Sunday, February 10, 2008

Rich Russians Pursue Better Wealth

This Washington Post feature story will become unavailable to those of us without the money to sign-up (ironically). But the quoted remark of a museum curator in Russia in favor of Russian tycoons buying-back the nation's Orthodox Christian religious heritage, including Holy Icons, from abroad, where it had been taken, stolen, or sold after the Bolshevik Revolution, is telling for those of us only used to hearing about oligarchs accumulating rubles there: "It's a wonderful thing that our businessmen are returning our wealth to the motherland." Evidence, also, that Russia's post-Communist return to Faith isn't restricted to the poor or the boondocks, as some would have us believe. At least one quoted claimed 'a religious awakening.'

Coincidentally(?), a few days later the Boston Globe did a feature on a Massachusetts tycoon - an American - and his museum of Russian icons. Maybe we Yanks can work something out with the Russians?

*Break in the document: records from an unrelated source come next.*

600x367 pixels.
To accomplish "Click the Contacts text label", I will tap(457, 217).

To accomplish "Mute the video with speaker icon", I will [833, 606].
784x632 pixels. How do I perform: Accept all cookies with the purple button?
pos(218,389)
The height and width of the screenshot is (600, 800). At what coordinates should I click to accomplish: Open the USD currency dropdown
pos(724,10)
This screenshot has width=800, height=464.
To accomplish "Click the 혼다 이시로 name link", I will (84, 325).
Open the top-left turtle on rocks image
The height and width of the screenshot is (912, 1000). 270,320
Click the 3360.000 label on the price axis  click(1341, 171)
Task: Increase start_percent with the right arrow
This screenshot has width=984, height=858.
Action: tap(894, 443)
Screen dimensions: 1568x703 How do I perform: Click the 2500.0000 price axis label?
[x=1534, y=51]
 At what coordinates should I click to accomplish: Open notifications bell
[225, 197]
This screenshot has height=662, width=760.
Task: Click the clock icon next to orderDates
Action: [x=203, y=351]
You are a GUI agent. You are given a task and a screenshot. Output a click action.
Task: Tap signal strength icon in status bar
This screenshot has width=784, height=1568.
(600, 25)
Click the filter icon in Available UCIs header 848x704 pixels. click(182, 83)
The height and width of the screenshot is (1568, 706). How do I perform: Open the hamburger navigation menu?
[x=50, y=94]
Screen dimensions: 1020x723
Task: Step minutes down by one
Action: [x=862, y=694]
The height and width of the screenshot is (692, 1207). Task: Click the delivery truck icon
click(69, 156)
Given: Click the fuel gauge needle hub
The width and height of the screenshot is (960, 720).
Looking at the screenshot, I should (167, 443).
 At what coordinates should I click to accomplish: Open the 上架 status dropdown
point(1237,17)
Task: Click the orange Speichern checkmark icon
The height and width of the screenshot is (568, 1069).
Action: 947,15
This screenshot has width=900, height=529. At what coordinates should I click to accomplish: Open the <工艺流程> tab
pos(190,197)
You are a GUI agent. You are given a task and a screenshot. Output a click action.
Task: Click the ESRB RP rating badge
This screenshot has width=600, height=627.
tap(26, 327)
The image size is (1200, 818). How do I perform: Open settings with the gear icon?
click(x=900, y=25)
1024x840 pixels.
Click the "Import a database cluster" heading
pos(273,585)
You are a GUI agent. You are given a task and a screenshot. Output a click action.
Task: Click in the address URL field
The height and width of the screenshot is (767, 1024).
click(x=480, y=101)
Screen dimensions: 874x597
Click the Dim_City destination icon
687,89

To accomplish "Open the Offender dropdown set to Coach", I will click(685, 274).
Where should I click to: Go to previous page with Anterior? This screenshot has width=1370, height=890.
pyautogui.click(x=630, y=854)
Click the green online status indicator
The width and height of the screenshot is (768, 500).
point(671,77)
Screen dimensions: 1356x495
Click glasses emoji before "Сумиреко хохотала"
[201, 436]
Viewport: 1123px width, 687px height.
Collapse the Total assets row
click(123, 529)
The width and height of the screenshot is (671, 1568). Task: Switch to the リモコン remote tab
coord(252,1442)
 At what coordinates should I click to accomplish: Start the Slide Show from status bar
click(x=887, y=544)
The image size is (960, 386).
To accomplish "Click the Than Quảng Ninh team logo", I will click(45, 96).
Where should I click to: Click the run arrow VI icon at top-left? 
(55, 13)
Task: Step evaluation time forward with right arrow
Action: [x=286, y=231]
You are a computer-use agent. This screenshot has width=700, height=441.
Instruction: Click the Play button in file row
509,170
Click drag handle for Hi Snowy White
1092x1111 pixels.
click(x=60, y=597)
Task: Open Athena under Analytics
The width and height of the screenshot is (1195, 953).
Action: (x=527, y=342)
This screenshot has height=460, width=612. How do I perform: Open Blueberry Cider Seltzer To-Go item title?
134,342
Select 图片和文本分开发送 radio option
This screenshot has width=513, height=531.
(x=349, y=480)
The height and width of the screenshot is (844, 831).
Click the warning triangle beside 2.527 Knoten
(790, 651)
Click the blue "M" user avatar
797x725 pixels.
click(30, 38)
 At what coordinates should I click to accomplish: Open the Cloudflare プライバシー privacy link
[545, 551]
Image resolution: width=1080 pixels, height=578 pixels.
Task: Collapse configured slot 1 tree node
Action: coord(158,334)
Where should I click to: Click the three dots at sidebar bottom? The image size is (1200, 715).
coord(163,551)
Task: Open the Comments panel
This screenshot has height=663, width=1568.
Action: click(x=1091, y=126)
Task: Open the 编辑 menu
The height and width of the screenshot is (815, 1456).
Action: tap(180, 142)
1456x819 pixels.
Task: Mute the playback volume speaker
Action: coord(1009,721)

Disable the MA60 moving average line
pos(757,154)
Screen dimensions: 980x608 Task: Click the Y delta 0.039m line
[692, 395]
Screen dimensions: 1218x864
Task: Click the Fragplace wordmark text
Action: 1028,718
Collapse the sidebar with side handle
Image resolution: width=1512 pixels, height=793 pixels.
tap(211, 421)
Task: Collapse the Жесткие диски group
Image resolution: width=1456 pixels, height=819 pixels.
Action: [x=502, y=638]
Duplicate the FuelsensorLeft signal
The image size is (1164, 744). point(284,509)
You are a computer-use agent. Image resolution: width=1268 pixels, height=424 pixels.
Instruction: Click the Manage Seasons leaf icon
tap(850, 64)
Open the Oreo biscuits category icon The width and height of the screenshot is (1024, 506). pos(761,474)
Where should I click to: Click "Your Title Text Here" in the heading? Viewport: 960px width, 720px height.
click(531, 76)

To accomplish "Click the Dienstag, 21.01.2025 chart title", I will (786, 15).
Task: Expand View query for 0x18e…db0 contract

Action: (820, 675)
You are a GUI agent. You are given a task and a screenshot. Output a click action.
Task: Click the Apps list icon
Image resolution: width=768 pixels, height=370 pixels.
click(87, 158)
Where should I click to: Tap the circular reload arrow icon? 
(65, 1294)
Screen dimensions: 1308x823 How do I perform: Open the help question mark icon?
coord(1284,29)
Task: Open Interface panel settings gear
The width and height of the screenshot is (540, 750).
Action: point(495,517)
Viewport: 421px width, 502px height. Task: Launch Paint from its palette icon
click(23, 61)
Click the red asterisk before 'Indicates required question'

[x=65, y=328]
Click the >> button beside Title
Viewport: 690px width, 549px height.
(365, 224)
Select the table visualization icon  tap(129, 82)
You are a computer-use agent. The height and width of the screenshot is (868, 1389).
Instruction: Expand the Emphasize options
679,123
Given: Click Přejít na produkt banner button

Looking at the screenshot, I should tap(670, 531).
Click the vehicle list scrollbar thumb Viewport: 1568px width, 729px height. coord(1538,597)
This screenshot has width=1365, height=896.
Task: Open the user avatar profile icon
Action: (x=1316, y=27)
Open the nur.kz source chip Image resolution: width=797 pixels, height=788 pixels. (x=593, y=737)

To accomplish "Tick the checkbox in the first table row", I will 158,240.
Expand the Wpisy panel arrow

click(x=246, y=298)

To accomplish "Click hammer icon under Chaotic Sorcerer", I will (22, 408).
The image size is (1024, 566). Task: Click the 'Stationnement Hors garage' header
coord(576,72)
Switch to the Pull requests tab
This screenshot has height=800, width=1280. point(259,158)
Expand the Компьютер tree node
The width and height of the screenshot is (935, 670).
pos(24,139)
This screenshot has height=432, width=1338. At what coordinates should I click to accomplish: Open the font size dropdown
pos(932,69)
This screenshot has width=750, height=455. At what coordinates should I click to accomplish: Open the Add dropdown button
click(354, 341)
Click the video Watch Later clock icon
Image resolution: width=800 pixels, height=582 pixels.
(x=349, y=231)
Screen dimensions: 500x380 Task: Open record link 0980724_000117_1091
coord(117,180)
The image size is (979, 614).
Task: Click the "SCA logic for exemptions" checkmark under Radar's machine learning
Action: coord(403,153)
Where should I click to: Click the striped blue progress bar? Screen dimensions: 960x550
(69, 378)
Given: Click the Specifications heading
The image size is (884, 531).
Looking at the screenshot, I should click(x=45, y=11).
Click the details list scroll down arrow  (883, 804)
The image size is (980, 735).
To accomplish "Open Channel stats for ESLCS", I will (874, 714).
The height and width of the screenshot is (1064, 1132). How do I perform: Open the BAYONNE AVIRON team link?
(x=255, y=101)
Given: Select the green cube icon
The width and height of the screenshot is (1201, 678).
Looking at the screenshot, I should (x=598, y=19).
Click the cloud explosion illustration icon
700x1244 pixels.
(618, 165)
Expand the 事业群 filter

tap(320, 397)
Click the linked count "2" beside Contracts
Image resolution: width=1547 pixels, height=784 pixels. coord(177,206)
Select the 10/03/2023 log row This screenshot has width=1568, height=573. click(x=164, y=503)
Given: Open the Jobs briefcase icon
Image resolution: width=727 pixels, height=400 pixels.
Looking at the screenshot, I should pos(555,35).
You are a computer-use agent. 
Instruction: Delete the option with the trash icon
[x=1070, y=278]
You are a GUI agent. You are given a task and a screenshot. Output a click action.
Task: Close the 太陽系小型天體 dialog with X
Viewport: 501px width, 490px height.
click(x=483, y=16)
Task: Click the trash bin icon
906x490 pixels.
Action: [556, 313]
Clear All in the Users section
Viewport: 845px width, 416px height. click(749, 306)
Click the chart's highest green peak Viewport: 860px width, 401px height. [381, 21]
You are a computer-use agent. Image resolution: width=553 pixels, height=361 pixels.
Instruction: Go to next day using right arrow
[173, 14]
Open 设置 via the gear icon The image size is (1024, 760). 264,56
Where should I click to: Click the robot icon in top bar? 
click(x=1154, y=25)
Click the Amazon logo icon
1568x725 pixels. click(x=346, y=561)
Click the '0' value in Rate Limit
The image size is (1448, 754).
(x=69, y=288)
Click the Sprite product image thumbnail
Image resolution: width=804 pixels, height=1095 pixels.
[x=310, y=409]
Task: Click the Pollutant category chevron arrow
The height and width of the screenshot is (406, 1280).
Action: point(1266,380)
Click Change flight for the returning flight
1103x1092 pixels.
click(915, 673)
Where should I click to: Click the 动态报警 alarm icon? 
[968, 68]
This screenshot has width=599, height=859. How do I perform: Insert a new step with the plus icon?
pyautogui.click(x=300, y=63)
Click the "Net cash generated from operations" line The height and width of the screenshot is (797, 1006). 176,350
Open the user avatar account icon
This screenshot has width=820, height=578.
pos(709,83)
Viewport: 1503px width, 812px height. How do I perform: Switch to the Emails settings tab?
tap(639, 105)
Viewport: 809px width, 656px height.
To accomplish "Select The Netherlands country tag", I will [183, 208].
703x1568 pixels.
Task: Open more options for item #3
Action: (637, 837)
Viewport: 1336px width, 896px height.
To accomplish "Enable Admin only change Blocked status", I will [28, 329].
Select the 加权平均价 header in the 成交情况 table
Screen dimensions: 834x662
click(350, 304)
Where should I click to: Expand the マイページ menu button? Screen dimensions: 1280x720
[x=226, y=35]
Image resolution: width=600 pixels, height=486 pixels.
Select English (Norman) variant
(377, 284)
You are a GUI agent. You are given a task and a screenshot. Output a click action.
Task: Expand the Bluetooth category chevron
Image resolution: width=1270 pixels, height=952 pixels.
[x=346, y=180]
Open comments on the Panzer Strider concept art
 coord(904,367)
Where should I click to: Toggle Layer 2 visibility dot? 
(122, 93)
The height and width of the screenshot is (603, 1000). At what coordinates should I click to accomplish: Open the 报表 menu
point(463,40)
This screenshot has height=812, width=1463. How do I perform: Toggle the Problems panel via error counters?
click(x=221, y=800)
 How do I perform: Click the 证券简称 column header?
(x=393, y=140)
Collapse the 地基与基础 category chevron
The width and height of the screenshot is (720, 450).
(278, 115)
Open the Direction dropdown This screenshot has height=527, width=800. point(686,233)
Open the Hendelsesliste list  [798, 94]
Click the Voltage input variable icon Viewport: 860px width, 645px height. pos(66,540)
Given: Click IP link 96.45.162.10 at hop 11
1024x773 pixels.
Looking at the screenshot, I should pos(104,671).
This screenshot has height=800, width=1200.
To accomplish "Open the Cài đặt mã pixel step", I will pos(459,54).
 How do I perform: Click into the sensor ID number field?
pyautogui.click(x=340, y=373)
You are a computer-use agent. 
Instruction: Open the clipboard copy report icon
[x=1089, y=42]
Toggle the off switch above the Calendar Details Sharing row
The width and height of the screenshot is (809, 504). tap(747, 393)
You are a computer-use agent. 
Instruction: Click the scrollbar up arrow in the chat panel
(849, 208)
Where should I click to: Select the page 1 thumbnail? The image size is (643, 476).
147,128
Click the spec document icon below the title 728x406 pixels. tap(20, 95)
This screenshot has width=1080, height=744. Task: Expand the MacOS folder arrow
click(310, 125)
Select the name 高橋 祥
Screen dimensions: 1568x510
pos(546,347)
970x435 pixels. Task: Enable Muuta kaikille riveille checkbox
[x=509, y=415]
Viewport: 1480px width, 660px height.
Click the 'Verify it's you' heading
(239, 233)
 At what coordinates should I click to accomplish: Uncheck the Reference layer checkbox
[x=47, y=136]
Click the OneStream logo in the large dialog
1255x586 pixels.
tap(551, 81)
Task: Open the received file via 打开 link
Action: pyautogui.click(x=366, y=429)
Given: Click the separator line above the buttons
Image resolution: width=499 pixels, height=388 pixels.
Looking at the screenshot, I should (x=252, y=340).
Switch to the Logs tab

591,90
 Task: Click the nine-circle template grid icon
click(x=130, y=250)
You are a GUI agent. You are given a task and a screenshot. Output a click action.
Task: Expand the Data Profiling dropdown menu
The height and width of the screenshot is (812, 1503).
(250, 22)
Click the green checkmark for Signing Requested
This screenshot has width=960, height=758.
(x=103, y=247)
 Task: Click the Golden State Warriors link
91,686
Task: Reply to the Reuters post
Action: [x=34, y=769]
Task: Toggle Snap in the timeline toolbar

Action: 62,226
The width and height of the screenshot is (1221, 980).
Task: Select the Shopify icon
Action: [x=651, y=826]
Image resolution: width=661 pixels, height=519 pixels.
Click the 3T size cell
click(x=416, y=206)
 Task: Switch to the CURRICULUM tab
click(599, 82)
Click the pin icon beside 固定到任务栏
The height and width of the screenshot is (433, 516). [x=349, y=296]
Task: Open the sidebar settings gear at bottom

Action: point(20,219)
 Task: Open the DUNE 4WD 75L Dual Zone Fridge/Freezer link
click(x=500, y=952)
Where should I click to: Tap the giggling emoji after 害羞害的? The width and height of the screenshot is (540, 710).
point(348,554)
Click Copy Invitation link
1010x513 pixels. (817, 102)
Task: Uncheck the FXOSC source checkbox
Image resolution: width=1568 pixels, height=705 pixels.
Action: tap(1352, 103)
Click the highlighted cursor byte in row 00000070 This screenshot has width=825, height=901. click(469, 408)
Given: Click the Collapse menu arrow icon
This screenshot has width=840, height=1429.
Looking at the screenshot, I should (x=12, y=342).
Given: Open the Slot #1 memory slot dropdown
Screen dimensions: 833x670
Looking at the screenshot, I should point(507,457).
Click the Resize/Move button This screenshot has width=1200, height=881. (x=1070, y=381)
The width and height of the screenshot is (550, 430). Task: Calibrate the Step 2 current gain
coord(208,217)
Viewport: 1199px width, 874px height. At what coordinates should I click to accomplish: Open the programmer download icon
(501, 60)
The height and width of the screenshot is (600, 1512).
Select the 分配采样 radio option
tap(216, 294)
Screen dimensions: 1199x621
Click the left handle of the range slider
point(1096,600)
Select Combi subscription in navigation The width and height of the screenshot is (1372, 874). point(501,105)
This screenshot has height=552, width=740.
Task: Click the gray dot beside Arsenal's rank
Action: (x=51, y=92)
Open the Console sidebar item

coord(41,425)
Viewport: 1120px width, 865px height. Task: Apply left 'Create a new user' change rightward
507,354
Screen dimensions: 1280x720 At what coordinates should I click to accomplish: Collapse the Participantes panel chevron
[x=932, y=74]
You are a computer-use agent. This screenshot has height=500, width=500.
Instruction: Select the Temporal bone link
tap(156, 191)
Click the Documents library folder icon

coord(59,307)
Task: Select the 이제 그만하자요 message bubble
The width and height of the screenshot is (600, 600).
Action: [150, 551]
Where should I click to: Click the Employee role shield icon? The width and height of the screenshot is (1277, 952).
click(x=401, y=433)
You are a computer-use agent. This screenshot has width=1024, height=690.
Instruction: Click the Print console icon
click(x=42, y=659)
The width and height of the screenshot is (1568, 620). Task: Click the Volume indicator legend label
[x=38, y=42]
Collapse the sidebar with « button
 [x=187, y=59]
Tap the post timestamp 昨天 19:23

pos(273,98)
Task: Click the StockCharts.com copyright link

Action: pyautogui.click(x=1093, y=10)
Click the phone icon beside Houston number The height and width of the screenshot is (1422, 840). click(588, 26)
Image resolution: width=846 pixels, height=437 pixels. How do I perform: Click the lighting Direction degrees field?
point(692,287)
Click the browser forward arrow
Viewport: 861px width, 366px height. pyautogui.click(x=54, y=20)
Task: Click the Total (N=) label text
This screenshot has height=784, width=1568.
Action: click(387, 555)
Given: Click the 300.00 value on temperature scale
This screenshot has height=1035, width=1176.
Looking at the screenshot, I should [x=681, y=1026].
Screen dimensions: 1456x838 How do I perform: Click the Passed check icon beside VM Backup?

Of course, some believe it's sacrilegious to treat Orthodox holy icons as mere artworks, merely displayed in museums. Prince Charles of the UK (and Her Majesty's other Realms and Territories), like his father a camp-follower of Orthodoxy (his father, Prince Philip, was born Orthodox, a prince of Denmark and Greece), recently tried to get a museum there to set aside a permanent display of its icons, as an improvement on letting most of them just collect dust in storage. The museum's disrespectful response to him - which went beyond simply stating that they weren't an icon museum but a general art museum - briefly became tabloid fodder. Perhaps some wealthy Briton (Your Royal Highness??) - or Russian - could sponsor a wing or even a whole subsidiary museum for those icons?